Young adults with type 1 diabetes may also have their first period earlier than people who do not have diabetes. Menopause may also occur earlier in people with diabetes.

How to manage blood glucose levels around your period

If you experience spikes in your blood glucose in the second phase of your cycle and are using insulin, you may notice that your insulin does not work as well as it normally does.

However, there are several things you can do to keep blood glucose in check around your period.

  • Monitor and make a note of any links between the onset of your period and changes in blood glucose over time, in addition to your usual blood glucose monitoring. This can help you work out trends and plan for managing diabetes when you are menstruating.

  • If you are using insulin and need to adjust it to fit your menstrual changes, show your healthcare team the patterns that you have observed. You could even use a personal profile on your t:slim X2 especially for your period.
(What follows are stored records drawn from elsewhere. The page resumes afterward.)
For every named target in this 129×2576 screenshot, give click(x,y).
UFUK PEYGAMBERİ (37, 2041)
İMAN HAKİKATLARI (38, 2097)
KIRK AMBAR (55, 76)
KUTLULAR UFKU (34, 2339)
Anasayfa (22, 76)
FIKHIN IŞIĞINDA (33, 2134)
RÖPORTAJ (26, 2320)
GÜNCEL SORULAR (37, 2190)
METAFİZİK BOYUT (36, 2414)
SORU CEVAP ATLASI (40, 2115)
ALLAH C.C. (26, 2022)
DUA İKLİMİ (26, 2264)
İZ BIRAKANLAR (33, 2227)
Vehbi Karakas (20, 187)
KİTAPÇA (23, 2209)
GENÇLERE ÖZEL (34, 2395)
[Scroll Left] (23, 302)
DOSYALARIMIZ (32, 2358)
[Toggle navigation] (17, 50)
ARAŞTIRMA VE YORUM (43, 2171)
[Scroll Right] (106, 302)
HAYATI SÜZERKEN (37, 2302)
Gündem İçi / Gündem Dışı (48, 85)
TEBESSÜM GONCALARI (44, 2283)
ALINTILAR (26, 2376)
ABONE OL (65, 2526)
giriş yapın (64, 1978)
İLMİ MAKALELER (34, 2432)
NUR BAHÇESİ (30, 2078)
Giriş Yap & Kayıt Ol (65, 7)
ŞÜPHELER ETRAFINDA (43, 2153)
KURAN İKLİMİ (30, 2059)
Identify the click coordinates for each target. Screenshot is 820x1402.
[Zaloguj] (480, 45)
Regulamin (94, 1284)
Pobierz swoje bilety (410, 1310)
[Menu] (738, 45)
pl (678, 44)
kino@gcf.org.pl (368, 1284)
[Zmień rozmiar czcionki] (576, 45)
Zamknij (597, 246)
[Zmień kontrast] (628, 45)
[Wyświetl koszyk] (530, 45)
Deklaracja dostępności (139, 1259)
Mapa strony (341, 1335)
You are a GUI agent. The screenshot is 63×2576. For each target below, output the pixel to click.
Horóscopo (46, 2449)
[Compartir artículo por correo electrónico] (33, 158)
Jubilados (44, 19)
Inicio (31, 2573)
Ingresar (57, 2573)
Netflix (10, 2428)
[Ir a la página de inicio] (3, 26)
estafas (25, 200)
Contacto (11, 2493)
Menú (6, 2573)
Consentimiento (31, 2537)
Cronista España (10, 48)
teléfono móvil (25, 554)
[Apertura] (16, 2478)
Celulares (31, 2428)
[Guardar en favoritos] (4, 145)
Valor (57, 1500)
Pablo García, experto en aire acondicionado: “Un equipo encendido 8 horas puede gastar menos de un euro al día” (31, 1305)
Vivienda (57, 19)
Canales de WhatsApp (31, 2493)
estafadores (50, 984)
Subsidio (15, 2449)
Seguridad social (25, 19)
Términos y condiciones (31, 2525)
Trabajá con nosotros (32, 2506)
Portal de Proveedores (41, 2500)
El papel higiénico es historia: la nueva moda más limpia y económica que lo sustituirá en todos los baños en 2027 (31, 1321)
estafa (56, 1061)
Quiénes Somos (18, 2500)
  • Eating at regular times can help you avoid bigger changes in blood glucose; in turn, avoiding large blood glucose swings will help prevent food cravings. Avoiding alcohol, chocolate, and caffeine may help stabilise your mood and help you avoid food cravings but we understand these things are hard to avoid so it’s good to ensure that everything is enjoyed in moderation. 
  • Regular exercise can help to lower blood glucose and relieve period symptoms,try to maintain your regular exercise pattern during this time of the month or try a little bit of movement and see what works for you. 

Speak to your healthcare team for further guidance on how to manage your blood glucose levels around your period.

Having diabetes may influence your period, and your period may affect your management of diabetes. 

However, every person is different, and paying attention to your body can help you see what works for you. Having an individualised management plan can help you feel more in charge of your diabetes and help towards making your periods and your diabetes easier.